薬物動態学分野
研究内容
より有用性の高い医薬品を創出するためにも、患者個々に最も適した薬物治療を行うためにも、薬物の体内における動態を把握することが重要です。薬物の血液中/組織中濃度推移の解析を介して薬物の体内動態を把握する学問領域を薬物動態学といいます。ところで、次々に臨床に供される医薬品について、薬物の体内動態、あるいは体内動態と治療効果/副作用との関係など、薬物動態学的な知見が十分であるとは言い難いのが現状です。本分野では、臨床と共同研究を行うとともに、一方で、基礎的な研究を行い、より良質な医療の提供に貢献したいと考えています。
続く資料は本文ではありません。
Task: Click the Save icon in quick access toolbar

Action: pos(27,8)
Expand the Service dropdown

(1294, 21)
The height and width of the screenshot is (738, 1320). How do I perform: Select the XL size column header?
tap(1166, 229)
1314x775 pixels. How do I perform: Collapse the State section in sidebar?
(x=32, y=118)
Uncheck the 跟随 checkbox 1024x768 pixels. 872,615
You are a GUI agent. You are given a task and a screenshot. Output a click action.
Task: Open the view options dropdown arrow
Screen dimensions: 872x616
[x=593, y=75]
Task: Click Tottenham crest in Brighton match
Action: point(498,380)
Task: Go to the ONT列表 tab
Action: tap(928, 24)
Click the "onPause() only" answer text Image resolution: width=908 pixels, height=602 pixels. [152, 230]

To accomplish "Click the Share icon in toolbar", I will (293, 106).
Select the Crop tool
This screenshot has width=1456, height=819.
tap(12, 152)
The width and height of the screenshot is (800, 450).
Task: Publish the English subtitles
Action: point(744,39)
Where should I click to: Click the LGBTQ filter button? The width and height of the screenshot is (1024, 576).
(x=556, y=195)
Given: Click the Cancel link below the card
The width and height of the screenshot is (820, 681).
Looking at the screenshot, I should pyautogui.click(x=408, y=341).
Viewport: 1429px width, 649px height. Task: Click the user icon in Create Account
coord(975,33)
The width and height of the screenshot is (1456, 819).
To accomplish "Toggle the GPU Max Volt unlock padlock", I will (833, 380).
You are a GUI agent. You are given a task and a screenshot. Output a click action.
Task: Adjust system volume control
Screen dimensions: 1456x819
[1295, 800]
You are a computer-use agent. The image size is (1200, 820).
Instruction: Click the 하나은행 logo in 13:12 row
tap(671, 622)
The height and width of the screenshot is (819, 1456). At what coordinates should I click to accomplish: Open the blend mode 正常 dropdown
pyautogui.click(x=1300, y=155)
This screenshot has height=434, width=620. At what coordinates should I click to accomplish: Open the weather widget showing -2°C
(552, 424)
詳しい研究内容に興味があれば、本分野のHPを訪問していただければ幸いです。

教員紹介

キーワード
薬物動態、PK/PD解析、モデリングシミュレーション、LC/MS/MS、薬剤学、DDS、消化器癌、バイオマーカー、プレシジョンメディシン、リキッドバイオプシー、血中循環腫瘍細胞、トランスレーショナルリサーチ
モットー・好きな言葉
一期一会/道に迷うことこそ、道を知ることだ
研究分野
がん患者さんの安心安全を第一とするがん治療の実現を目指します
■大腸がん化学療法の標準レジメンを個々の患者さんに適切に使用するための研究
消化器がんのなかでも大腸がんは化学療法の選択肢が多く、平均生存期間が30カ月とされるほど予後の良いがんであるといわれています。しかしながら、治療に伴ってあらわれる、吐き気、貧血、手足のしびれや、下痢などの副作用に悩まされる患者さんは少なくありません。手足のしびれを伴うオキサリプラチンという抗がん剤では、投薬中止を余儀なくされケースが問題となっています。そこで、患者さんの採血で得られる、薬剤濃度、バイオマーカーの測定値から副作用を未然に防ぐための方法論として、薬物動態学的アプローチに基づく個別化医療を目指します。

キーワード
薬物動態、薬物動態-薬力学的(PK-PD)モデル解析、モデリング&シミュレーション、母集団薬物動態解析、がん化学療法の個別化
モットー・好きな言葉
捲土重来
研究分野
患者に応じた薬物治療を実現するための研究
■薬物血中濃度に基づくがん化学療法の個別化に関する研究
抗がん剤の有効性や副作用の発現には大きな個人差があります。薬物の血中濃度やバイオマーカーを測定することで、一人ひとりの患者さんに応じた抗がん剤の用量、用法を決定できるシステムの構築を目指しています。
■薬物の体内動態・薬効を予測可能なPK-PDモデリング&シミュレーションに関する研究
薬物の体内動態(PK)と効果(PD)との関連性を明らかにし、両者の関係を数理学的なモデルを用いることで、薬物の効果・毒性発現や予後を定量的に予測する研究を進めています。